◆ Problem requirements
Scan the data, and whenever a line contains "Chrome", copy it.

BEGIN Data

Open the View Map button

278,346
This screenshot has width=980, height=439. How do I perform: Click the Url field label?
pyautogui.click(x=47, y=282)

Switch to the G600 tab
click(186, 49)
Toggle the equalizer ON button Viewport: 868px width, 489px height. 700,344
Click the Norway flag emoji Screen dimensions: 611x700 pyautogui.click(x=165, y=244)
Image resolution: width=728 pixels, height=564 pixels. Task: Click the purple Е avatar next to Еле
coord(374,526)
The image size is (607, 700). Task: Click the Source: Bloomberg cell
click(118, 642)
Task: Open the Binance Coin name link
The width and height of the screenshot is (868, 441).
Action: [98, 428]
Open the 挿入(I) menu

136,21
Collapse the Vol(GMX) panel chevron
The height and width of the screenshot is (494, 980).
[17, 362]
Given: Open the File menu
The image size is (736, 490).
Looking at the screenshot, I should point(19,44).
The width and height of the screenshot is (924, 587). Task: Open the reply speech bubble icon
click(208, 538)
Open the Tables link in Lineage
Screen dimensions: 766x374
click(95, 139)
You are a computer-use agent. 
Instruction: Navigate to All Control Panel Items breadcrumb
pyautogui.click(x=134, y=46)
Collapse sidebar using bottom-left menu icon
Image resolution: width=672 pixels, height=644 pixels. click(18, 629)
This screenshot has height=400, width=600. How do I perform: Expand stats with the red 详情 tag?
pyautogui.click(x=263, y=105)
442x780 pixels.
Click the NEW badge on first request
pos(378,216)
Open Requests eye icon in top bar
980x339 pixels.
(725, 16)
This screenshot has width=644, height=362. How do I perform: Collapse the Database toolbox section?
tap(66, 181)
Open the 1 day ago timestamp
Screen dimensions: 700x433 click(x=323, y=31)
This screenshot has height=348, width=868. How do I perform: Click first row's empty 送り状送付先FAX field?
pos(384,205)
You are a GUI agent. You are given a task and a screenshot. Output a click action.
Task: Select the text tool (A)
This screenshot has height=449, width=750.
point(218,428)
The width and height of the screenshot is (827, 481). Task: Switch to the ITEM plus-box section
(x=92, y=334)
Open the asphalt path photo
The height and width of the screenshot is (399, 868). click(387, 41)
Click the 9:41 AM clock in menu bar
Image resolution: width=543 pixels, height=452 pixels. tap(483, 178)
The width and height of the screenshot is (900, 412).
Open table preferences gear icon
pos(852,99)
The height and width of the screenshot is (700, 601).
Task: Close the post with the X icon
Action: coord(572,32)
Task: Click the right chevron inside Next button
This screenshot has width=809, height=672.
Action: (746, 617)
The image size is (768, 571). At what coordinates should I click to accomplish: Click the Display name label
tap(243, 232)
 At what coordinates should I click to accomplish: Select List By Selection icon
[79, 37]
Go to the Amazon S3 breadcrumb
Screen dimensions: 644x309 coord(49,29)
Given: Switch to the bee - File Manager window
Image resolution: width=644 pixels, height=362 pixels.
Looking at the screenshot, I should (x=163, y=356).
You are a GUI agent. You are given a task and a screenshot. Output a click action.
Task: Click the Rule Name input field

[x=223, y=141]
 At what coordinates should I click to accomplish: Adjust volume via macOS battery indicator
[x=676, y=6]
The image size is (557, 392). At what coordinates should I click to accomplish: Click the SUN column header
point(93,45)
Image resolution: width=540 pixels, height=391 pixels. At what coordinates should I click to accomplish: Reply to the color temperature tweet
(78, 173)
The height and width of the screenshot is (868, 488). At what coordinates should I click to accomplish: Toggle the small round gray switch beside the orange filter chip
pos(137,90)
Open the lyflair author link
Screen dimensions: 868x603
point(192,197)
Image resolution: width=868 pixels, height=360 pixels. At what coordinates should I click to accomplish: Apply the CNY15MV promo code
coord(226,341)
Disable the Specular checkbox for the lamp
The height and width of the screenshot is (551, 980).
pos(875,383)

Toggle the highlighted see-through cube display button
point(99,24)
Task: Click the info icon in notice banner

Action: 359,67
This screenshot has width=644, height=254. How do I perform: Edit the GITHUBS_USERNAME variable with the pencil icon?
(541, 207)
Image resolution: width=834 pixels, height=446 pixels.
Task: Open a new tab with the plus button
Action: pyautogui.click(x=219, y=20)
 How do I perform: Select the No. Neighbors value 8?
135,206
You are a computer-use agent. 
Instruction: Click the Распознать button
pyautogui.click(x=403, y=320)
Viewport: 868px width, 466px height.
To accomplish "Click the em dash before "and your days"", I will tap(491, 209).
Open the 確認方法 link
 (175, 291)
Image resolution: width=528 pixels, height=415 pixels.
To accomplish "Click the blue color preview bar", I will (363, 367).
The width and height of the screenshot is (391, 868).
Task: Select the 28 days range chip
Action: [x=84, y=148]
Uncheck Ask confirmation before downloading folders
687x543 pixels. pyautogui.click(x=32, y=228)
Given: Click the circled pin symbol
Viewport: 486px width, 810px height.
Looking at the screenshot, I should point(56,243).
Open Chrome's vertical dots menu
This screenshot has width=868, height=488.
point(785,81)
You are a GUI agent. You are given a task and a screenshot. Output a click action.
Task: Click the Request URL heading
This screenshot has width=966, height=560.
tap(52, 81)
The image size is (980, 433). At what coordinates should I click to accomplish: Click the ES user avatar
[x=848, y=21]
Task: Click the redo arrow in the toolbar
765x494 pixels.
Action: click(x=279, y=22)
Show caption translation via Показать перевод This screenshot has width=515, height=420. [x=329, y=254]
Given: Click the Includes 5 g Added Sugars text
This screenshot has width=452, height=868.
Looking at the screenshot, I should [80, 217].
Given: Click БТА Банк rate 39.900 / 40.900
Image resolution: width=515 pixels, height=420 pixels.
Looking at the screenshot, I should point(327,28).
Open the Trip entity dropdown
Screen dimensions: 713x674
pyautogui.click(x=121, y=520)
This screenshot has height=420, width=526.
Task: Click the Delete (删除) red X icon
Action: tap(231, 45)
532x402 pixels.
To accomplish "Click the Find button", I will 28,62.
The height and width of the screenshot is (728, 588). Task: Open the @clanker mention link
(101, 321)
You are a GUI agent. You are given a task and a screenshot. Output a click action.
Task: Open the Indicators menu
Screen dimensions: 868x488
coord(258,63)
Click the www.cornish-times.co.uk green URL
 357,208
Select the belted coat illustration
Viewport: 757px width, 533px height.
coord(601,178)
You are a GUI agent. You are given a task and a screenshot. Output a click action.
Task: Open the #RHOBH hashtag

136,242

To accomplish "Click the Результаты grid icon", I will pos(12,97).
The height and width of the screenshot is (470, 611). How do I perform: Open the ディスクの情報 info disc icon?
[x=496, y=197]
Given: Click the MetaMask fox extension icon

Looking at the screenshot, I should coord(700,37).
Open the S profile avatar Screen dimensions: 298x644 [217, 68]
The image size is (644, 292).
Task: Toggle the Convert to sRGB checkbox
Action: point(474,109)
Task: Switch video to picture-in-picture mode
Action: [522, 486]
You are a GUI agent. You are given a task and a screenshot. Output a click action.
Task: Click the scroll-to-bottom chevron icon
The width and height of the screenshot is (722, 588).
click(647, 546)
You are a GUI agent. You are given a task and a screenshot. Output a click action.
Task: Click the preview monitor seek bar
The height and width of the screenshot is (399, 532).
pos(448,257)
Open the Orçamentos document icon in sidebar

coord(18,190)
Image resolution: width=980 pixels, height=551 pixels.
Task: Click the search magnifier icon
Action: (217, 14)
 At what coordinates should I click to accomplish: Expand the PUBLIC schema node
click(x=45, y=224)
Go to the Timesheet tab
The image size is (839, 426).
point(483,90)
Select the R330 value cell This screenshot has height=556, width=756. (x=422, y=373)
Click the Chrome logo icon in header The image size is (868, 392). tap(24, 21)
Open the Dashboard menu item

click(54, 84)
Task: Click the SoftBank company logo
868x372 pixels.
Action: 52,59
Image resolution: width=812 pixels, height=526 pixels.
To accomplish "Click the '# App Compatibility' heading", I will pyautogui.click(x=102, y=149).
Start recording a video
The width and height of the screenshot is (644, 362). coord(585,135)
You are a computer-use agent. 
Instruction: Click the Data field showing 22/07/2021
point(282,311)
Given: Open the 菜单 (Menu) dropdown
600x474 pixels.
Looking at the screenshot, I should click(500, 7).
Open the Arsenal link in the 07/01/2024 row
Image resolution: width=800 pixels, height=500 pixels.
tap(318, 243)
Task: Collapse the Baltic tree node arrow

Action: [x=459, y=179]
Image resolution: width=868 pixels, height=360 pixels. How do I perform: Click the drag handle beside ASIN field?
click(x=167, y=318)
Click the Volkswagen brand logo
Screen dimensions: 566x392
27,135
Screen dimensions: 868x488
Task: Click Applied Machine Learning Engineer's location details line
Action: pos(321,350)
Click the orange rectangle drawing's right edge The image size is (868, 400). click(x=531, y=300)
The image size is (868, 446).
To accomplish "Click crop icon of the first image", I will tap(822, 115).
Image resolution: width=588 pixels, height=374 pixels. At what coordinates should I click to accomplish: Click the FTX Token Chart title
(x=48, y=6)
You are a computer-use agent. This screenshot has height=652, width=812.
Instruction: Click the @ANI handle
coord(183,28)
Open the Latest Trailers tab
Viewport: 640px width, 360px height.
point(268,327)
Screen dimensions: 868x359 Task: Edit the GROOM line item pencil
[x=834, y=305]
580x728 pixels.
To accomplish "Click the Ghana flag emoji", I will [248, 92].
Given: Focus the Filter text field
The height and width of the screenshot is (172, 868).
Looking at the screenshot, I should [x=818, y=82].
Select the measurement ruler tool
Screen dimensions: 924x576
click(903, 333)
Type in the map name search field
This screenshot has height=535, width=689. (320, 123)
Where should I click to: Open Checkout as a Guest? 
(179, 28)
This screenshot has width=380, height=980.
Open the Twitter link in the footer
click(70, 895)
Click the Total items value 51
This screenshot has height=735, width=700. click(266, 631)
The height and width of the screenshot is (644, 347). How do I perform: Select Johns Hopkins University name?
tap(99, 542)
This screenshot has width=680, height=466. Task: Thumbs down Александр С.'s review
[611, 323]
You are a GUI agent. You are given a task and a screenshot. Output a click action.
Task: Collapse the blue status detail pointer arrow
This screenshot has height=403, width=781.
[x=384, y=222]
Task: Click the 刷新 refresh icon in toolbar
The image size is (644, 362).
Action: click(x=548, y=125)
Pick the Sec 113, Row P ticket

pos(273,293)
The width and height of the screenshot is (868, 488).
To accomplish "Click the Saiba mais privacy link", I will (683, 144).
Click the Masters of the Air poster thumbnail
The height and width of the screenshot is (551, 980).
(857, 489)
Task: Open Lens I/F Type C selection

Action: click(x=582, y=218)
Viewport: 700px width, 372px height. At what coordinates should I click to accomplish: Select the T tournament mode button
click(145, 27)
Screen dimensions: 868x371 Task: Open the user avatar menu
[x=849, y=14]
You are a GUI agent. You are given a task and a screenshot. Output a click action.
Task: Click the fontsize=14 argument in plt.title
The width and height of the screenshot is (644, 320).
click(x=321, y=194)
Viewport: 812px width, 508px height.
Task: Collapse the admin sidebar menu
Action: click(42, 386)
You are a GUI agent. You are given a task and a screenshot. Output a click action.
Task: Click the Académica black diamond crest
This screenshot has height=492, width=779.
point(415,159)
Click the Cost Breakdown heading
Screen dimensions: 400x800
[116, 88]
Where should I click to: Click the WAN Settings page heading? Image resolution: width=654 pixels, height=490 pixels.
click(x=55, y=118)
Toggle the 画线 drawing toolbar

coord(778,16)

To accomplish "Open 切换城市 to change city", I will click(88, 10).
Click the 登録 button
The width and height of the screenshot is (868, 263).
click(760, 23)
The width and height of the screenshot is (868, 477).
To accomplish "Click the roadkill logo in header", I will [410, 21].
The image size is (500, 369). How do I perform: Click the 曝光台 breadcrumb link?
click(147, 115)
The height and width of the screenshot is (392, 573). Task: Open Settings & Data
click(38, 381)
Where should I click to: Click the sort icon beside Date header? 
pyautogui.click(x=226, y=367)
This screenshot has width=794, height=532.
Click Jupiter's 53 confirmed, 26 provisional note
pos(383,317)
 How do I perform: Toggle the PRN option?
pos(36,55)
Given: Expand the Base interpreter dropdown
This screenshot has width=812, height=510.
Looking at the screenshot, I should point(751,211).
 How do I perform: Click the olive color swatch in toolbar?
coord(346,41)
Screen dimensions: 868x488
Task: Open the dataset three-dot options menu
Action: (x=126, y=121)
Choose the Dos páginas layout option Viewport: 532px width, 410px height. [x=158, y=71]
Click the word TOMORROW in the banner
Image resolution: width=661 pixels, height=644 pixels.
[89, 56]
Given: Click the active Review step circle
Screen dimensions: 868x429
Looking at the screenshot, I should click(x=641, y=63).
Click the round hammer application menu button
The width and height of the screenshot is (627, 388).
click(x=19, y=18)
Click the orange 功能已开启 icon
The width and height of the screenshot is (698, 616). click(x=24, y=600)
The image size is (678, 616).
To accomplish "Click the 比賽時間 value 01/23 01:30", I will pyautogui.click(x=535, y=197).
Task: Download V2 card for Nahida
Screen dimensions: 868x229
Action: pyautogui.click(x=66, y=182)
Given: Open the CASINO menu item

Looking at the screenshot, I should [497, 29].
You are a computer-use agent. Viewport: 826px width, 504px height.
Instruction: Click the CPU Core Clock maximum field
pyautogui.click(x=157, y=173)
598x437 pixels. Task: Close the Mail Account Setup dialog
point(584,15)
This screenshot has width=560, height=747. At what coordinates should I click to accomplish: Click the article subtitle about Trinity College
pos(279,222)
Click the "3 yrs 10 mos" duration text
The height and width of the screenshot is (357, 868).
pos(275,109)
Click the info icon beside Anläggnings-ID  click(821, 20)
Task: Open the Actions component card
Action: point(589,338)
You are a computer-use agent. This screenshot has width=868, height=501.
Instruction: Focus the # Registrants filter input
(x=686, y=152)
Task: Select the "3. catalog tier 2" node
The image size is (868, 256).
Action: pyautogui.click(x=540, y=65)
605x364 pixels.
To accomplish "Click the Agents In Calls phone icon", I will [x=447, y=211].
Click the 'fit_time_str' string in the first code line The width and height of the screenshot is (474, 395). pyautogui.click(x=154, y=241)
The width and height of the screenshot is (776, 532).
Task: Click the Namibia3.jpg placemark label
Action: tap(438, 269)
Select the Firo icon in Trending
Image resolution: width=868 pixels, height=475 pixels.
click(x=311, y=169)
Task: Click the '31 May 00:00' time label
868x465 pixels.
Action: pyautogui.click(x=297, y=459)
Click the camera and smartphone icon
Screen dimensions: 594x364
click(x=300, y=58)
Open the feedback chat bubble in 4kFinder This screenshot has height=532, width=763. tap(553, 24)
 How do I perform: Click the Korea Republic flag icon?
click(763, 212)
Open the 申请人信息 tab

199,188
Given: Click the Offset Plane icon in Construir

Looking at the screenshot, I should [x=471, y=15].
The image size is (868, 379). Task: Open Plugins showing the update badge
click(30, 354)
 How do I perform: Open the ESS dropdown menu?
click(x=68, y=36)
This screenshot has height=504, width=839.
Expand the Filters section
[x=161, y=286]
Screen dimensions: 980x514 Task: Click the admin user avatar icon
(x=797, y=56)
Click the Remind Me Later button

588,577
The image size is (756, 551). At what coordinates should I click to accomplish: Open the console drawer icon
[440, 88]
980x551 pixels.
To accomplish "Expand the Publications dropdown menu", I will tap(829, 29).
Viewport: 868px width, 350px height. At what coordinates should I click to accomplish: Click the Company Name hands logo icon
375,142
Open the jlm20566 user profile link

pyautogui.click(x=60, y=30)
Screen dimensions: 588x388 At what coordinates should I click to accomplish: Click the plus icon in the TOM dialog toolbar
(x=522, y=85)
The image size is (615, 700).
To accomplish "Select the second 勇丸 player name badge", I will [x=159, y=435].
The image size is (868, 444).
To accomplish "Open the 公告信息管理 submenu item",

END Data

◆ Task result
Open Chrome's vertical dots menu
Click the Chrome logo icon in header The image size is (868, 392). tap(24, 21)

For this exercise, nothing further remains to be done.